The report estimated the total cost of implementation of the seven projects underway at about $110 million over nine years, of which pre-purchase is expected to cover 90% of outlay, “with credits available at a discount to market price”.

“The purchaser receives an estimated 7-15% of the carbon credits generated over the lifespan of each project with the balance available for sale in the open market, plus an option to purchase further credits at a market-related price,” it said.

Carbon Done Right has a second Sierra Leone rewilding reforestation project covering 32,000 ha, which is estimated to deliver credits totalling 19.58 million tCO2e over its lifetime.

This project is estimated to have average productivity at 12.2 tCO2e per ha per year (ha/y) and an average carbon cost at $15.9/tCO2e by Shard Capital.

Two mangrove restoration projects, also planned for the African country, across 5,000 and 3,000 ha are estimated to generate 2.03 million and 1.5 million credits, respectively, in the report.

The 5,000-ha development is estimated by Shard to have average productivity of 13.5 tCO2e/ha/y, with an average cost of $10.5/tCO2e. This compares with average productivity of 16.6 tCO2e per ha per year, with an average cost of $12.8/tCO2e estimated for the 3,000 ha project.

Interestingly, Shard puts the internal rate of return (IRR) for that latter project at 81.4%, which compares with IRR of 15.9% for the 5,000-ha project and 14.8% (25,000 ha) and 15.4% (32,000 ha) for the rewilding schemes in the African country.

A 10,000-ha mangrove project in Mexico’s Yucatan region is estimated to deliver 4.4 million credits – with the potential to expand to 40,000 ha – while a Suriname mangrove project is projected to create 3.64 million credits, with the potential to grow to 30,000 ha.

The first stage of the Yucatan project is over 5,000 ha before expanding to deliver estimated average output of 14.7tCO2e/ha/y. The cost of carbon is put at $11.3/tCO2e and the IRR at 16.2%. No data projections are made for the possible expansion to 40,000 ha.

Average productivity for the Suriname project is estimated at 24tCO2e/ha/y, with the average cost $11.2/tCO2e and IRR at 24.9%. Again there are no projections for the potential expansion of this project to 30,000 ha.

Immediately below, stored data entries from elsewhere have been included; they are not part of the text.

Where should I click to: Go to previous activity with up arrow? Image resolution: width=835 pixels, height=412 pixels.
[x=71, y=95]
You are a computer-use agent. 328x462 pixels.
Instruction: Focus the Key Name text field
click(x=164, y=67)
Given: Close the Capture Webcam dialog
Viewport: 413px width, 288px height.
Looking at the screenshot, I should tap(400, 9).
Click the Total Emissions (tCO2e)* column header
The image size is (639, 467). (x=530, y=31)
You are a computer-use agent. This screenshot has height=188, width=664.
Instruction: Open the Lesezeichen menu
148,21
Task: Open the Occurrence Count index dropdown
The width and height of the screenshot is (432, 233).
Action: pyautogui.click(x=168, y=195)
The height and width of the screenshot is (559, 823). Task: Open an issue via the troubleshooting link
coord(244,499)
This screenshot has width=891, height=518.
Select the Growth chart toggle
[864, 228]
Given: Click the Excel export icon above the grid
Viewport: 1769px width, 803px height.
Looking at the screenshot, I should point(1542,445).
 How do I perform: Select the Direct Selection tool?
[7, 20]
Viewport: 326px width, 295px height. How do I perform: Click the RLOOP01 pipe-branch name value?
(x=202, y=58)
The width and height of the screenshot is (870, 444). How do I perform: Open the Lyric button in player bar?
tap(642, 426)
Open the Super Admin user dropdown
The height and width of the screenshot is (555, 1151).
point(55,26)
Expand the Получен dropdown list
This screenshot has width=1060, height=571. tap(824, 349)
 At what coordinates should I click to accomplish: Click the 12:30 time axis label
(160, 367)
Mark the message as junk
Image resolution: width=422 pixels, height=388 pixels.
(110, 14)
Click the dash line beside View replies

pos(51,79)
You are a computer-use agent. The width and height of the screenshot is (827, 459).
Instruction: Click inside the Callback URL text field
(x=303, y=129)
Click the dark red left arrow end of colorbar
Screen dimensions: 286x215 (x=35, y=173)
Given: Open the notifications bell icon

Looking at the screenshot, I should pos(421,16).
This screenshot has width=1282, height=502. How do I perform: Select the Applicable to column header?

Carbon Done Right is also working on a project in Guyana, which is initially for the production of coconut water.

The report said the project is a collaboration with Pomeroon Trading – 66% owned by Carbon Done Right – to “rehabilitate coconut plantations for the production of coconut water, develop mixed agriculture and provide the basis for future carbon capture projects”. No details are provided on what the “future carbon capture projects” might be.